Open-Source Methods#
The embrace of open-source methodologies in research significantly impacts reproducibility and accessibility. Open-source code allows other researchers to verify results, adapt methods, and build upon existing work, fostering collaboration and accelerating progress. Open-access datasets democratize research by removing financial barriers and enabling broader participation. This inclusivity encourages diverse perspectives and contributes to more robust and generalizable findings. However, relying solely on open-source tools can present challenges. The quality of open-source tools and datasets can vary significantly, requiring careful evaluation and validation. Furthermore, the open-source landscape may lack the comprehensive features or specialized functionalities available in commercial software, potentially limiting the scope of some research endeavors. Successfully leveraging open-source methods requires a strategic approach, balancing cost-effectiveness with the need for quality and appropriate functionality. While open-source offers significant advantages, researchers must consider its limitations to ensure the reliability and impact of their research.
Ablation Studies#
Ablation studies systematically remove components of a model or system to assess their individual contributions. In the context of a research paper, this involves isolating variables to determine their effect on overall performance. For a multimodal model, ablation could focus on removing specific components like the visual encoder, language model, or the fusion mechanism to understand their importance.

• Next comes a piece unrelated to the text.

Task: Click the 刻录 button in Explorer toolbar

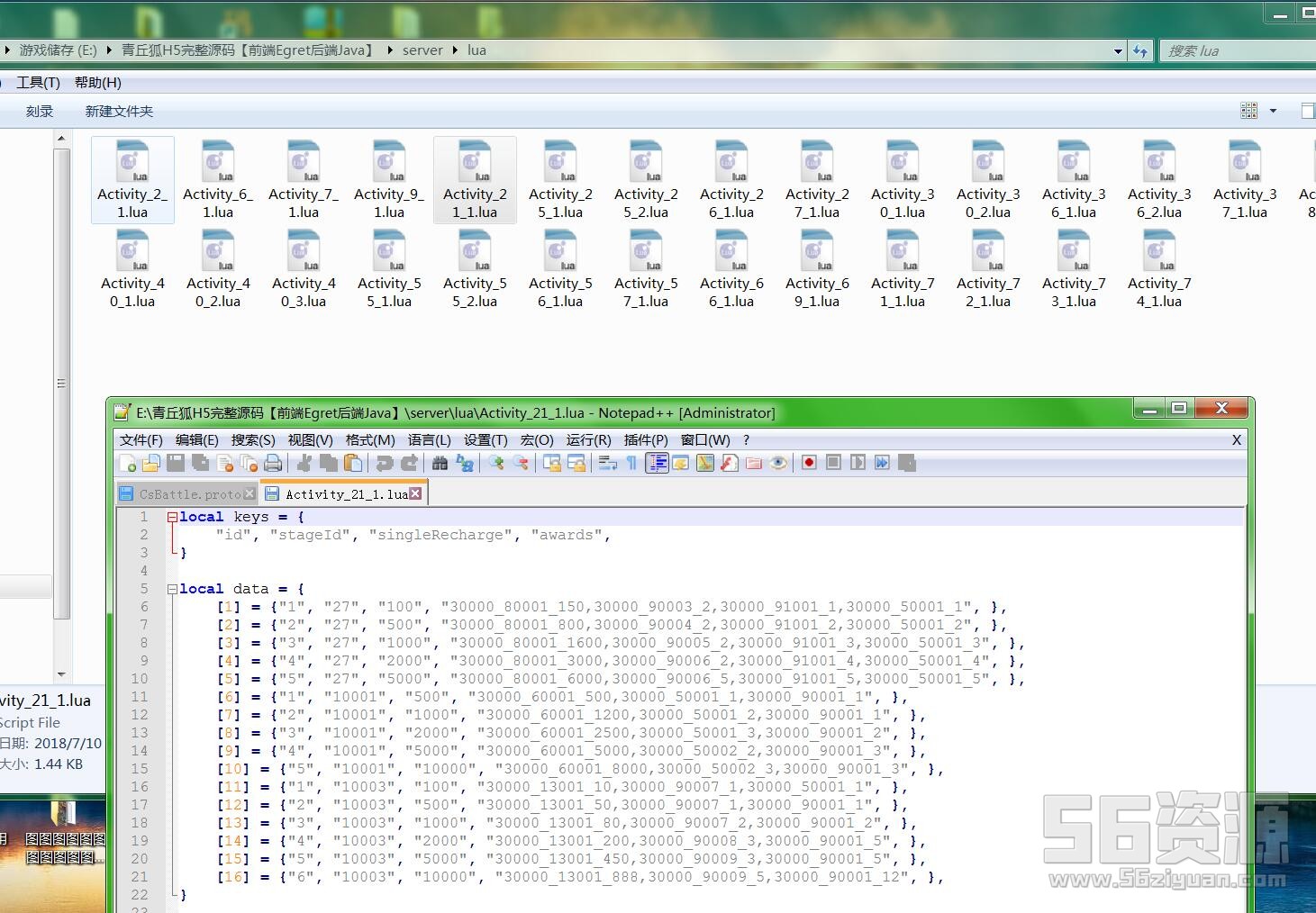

A well-designed ablation study should highlight the relative impact of various model components, offering insights into which parts are most crucial and others that are less impactful or even detrimental. It also helps to validate design choices, determine if features are overfitting or underfitting, and refine future model iterations. By carefully controlling which components are removed and measuring the consequent changes in performance metrics, researchers can draw definitive conclusions about the model’s architecture and its strengths and weaknesses. This process is essential in building robust and explainable AI models. The insights gained from a comprehensive ablation study are invaluable to guide future research and development efforts, allowing for more efficient and effective model design.
More visual insights#
More on figures
🔼 Figure 2 illustrates the three-step pipeline used to create the MAmmoTH-VL instruction dataset. First, existing open-source multimodal datasets are manually collected and categorized. Second, these datasets are rewritten using large language models (LLMs) and multimodal LLMs (MLLMs) to generate more complex questions and answers with detailed, step-by-step reasoning. This rewriting process elicits Chain-of-Thought (CoT) reasoning, improving the quality of the instructions. Finally, the same MLLM acts as a judge to filter out low-quality or hallucinated entries. The figure provides examples illustrating how simple question-answer pairs are transformed into more detailed, step-by-step CoT responses in both math and science domains.
read the caption
Figure 2: Overview of our simple yet scalable visual instruction data rewriting pipeline with three steps: manual data source collection, rewriting using MLLMs/LLMs, and filtering via the same MLLM as a judge. Examples below illustrate transformations in math and science categories, showcasing detailed, step-by-step responses.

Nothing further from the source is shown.